Bar de cervejeiro, no Rio

Texto e fotos de Nathalia Molina

O título deste post pode soar contraditório, afinal, todo bar não é para cervejeiro? Mais ou menos. Tomar cerveja com frequência nem sempre significa ser entendido no assunto. Pelo contrário, na maioria das vezes está mais para aliviar o calor ou encher a cara mesmo.
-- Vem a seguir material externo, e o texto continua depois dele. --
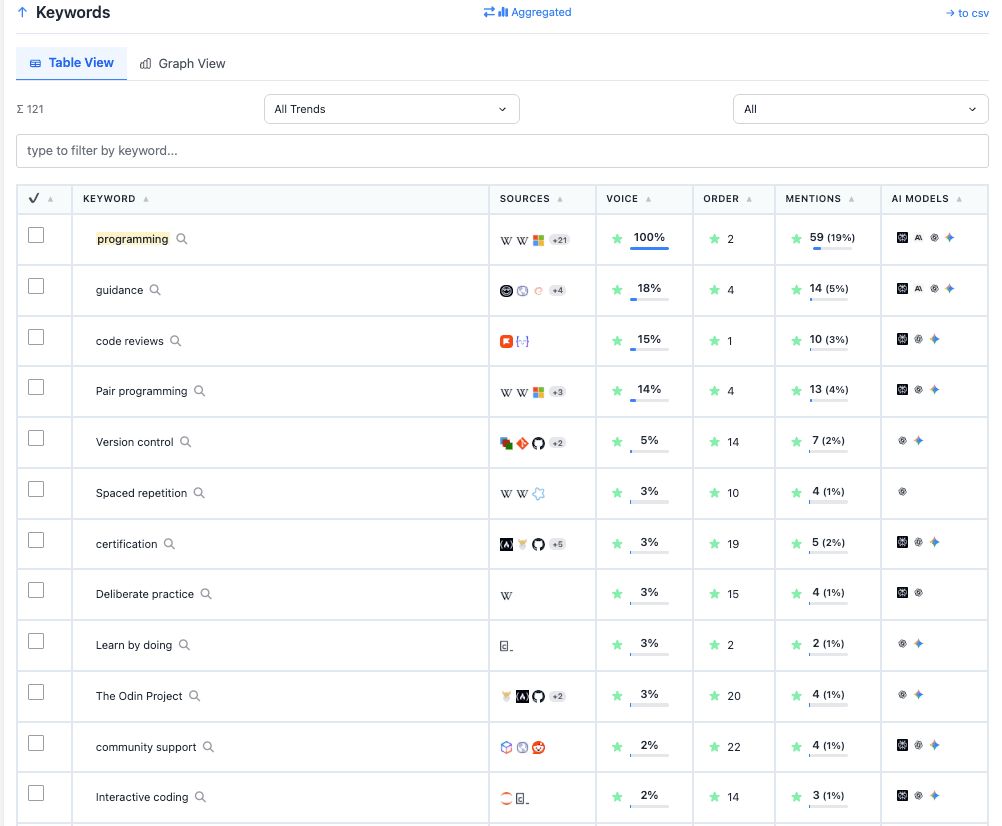Select all rows using the header checkmark checkbox
This screenshot has width=1002, height=826.
[35, 199]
Gosto de provar cervejas artesanais e acho que vale pagar mais por elas do que se gasta com as industriais, produzidas em larga escala. Se eu entendo alguma coisa de ale ou weizen? Entendo de beber. A vida é muito corrida para se aprender de tudo, a gente tem que escolher em que investir tempo. Em termos de cerveja, me contento em experimentar. Deixo o conhecimento para gente como meus amigos Roberto Fonseca, que escreve o blog B.O.B. no site do Estadão, e Talita Figueiredo, que mantém o FemAle Carioca com outras cervejeiras. Quem estiver disposto a mergulhar na cerveja de modo ‘mais científico’ pode acompanhar esses blogs. Há ainda outras páginas. Com explicações sobre tipos de cerveja e rankings das melhores marcas, o site Brejas, por exemplo, inclui link com curiosidades que casam bem com filosofia de botequim, como frases relacionadas com cerveja e uma lista de expressões para aprender a pedir e a brindar em várias partes do mundo.
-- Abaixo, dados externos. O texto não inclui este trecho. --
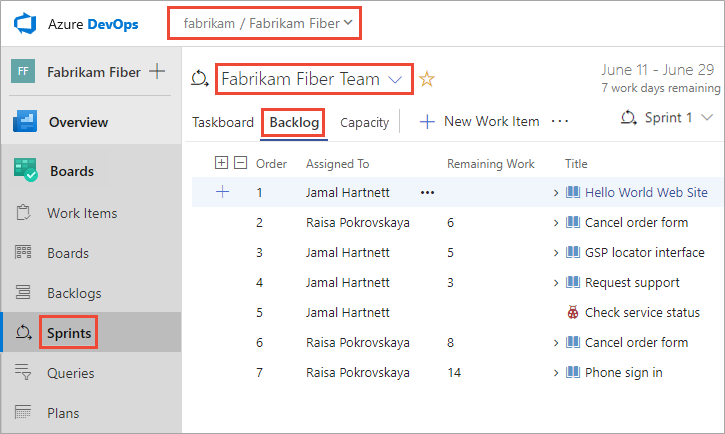Open the Sprint 1 dropdown
The image size is (725, 434).
[670, 118]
Pois foi a minha amiga Talita, do FemAle Carioca, que me indicou o Boteco Colarinho, na saída do metrô Botafogo, na zona sul do Rio de Janeiro. Quase desistimos de esperar mesa: na sexta lota como qualquer bar, naquela clássica esticadinha depois do expediente, e o pessoal parece mais interessado no movimento do que no chope diferente propriamente dito. Com isso, foi um tanto engraçado chegar ali com uma criança. A Talita costuma ir com seu filhote também — em frente tem uma pracinha –, mas em outro horário. Mas a ida ao Rio seria rapidinha, então resolvi tentar a sorte.
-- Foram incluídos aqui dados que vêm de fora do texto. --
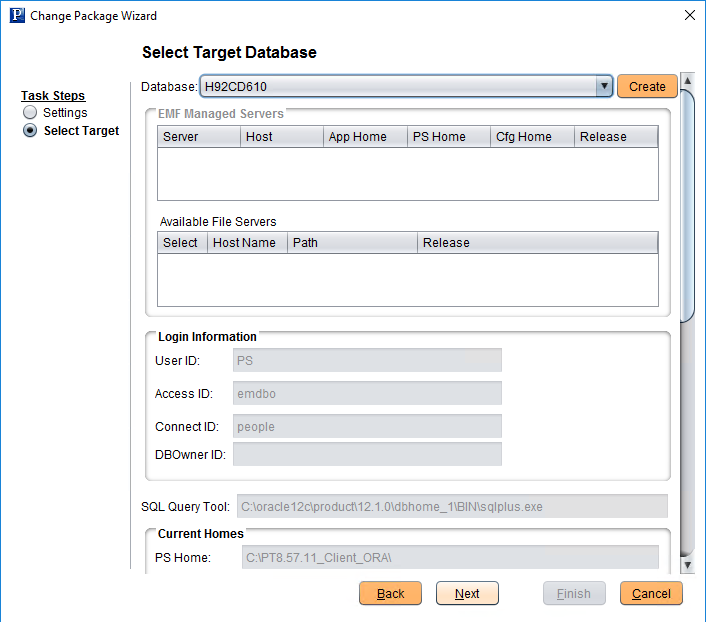Viewport: 706px width, 622px height.
Task: Proceed with the Next button
Action: [x=467, y=593]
Ela estava a favor. Meu filho quis fazer xixi e, nisso, vagou uma mesa. Como bem disse meu marido, os deuses da cerveja me salvaram. Eles não podiam mesmo só mandar a vontade insuportável de ir ao banheiro depois de várias tulipas. E eu ia ficar aguada vendo tanto copo bonito nos arredores.

De cara, pedi um Roter Brauhof, que eu tinha visto na mesa ao lado, com aquele amarelo turvo delicioso. Bem levinho, gostoso, mas eu ainda provei um Corujas Extras, amargo na medida para mim. Para acompanhar (porque eu não sei beber sem petiscar), escolhemos um bolinho de gorgonzola e empadas. Eu não sou do time dos loucos por empada, muito menos de palmito, mas devo admitir que não vejo a hora de comer de novo aquela. A massa é fininha e o recheio um creme de palmito temperado com alho.

Teria ficado por ali bebendo muito mais, só que o pequenino precisava de uma caminha. Pedimos a conta e pegamos o metrô, logo em frente, prático assim.